Publications /
Opinion

Back
La Guerre du Nil n’aura pas lieu ?
Authors
January 24, 2018

Sur fond de ballets diplomatiques et d’amassements de troupes sur les frontières, la crise du bassin du Nil, provoquée par le barrage « grande renaissance éthiopienne », semble à la bifurcation des chemins entre la guerre et paix. Les experts de la question soulignent en effet que les rapports entre les États dans le Bassin du Nil, oscillent entre confrontation et coopération et que l’évolution des relations et négociations sur la question de l’eau n’est pas stable puisqu’il existe des phases de résistance, de blocage et parfois de menace

Le changement de ton dans les relations entre pays autour des eaux du Nil résulte des mutations qu’ont connu les États riverains depuis les anciens traités et conventions et jusqu’à nos jours. Parmi ces mutations la croissance démographique générant une plus grande demande en eau ,le développement des techniques agricoles et des systèmes d’irrigation permettant la conduite des eaux du fleuve sur des distances plus grandes, et les développements de centres urbains plus consommateurs en eau que les structures rurales.

A cet aspect régional de la question, limité aux riverains, certaines zones du bassin du Nil présentent une importance géopolitique singulière qui alimente les convoitises entre pays étrangers à la région. C’est le cas des pays à la fois riverains du Nil et bordant la Mer Rouge (Éthiopie comprise, même si le pays n’a pas accès à cette mer). La question autour de l’eau se trouve donc étendue à des visions géostratégiques qui élargissent le champ de la coopération ou de la belligérance au-delà du bassin du Nil.

Le diffèrend, pour ne pas dire le conflit, qui surgit aujourd’hui entre l’Égypte, l’Éthiopie, l’Érythrée et le Soudan autour du barrage éthiopien sur le Nil bleu, ne peut éviter d’être greffé sur la situation géopolitique du Moyen-Orient dans sa globalité et celle de la Corne de l’Afrique dans sa complexité. 
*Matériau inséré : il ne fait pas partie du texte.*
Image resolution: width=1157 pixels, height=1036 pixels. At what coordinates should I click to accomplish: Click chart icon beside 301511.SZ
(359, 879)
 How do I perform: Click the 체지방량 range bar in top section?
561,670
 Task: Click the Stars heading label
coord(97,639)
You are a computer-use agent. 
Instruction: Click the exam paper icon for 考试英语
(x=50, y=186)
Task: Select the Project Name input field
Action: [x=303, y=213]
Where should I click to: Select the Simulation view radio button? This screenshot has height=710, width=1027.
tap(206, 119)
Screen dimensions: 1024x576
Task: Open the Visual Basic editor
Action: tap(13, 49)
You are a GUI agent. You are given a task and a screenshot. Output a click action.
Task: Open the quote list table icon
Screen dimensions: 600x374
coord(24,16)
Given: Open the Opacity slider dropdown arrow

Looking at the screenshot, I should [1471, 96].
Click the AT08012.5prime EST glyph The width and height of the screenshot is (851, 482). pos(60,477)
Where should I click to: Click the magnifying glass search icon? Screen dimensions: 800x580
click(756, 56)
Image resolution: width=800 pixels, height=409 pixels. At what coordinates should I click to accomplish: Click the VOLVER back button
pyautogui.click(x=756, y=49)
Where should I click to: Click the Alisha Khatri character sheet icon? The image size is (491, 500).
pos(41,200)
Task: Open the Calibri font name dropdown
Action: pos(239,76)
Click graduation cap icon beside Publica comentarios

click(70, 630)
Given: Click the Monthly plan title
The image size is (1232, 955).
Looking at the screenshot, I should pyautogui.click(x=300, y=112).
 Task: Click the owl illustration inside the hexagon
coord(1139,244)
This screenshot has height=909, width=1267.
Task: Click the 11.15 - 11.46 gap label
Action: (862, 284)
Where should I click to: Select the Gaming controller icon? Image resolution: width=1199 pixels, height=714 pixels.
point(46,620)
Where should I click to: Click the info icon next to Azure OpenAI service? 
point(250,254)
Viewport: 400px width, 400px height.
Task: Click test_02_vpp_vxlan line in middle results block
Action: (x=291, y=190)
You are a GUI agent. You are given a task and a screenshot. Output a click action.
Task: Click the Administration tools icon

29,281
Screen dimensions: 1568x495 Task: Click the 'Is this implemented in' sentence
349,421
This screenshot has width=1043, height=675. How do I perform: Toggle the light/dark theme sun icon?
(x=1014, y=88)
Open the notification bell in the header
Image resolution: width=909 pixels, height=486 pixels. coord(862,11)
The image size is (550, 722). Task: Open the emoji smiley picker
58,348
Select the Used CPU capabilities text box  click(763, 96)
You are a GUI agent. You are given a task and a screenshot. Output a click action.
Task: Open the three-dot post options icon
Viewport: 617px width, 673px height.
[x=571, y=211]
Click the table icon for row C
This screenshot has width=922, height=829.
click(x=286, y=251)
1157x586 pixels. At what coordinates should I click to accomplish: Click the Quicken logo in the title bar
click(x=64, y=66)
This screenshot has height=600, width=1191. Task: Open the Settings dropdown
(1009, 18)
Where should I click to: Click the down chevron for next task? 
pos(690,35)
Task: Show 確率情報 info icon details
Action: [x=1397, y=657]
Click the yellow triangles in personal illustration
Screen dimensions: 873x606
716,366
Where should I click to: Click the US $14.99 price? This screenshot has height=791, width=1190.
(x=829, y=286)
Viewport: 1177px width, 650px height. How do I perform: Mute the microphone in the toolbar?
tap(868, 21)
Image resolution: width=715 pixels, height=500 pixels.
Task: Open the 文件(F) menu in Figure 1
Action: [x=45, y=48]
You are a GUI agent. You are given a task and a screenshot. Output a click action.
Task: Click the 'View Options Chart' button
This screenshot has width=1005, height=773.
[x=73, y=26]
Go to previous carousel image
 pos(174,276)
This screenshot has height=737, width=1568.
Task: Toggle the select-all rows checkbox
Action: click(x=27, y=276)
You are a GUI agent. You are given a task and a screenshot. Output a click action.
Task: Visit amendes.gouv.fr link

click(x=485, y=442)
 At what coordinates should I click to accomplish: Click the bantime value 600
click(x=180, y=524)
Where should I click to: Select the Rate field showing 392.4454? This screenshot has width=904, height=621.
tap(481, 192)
Lorsqu’en novembre 2017, le Premier ministre éthiopien Hailemariam Desalegn s’est rendu au Qatar pour une visite officielle de deux jours, l’ordre du jour de la visite n’affichait que les investissements du Qatar en Éthiopie dans les domaines de la santé et de l’agriculture. Cependant le timing de cette rencontre offrait d’autres interprétations. Le Qatar vivait sous l’embargo auquel le soumettaient l’Arabie Saoudite, les Émirats Arabes Unis, le Bahreïn et l’Égypte. Laquelle Égypte n’avait pas hésité à proférer des menaces d’intervention militaire pour empêcher l’achèvement de la construction du barrage éthiopien sur le Nil. La dégradation des relations entre le Qatar et les autres pays du Golfe qui appuient l’Égypte (antagoniste de l’Éthiopie sur la question du Nil) était l’opportunité à ne pas manquer par la partie éthiopienne pour se frayer un chemin dans le Golfe et s’allier les « adversaires de son adversaire égyptien ».

Plus récemment, en décembre, le président turc avait annoncé que le Soudan avait concédé la gestion de l'île de Suakin (Mer Rouge) à la Turquie contre des promesses d'investissements, de reconstruction et de coopération militaire. La Turquie compte en effet y installer une base militaire. Le Soudan est comme tous les pays du monde, certes, libre d’entretenir les relations avec les autres Etats à sa guise et selon ses intérêts. Mais il se trouve que la présence militaire turque aux portes de l’Égypte n’est pas vue d’un bon œil au Caire, où l’appui de la Turquie aux frères musulmans n’a jamais été apprécié. Même son de cloche à Ryad, que la relation Soudan/Turquie est loin d’enchanter. L’Arabie Saoudite y voit une tentative de faire sortir de son giron le régime de Khartoum au profit de la Turquie, un allié de taille du Qatar.

PCNS

Pour compléter le carré de la relation entre la Turquie, le Soudan et le Qatar, il suffit de souligner que l’Éthiopie, dont les relations avec le Soudan voisin sont excellentes, voit ses liens se renforcer avec le Qatar depuis la visite citée plus haut. Et comme l’attestent les différentes visites d’État échangées avec Ankara, l’Éthiopie est également un partenaire de choix pour la Turquie (voir encadré).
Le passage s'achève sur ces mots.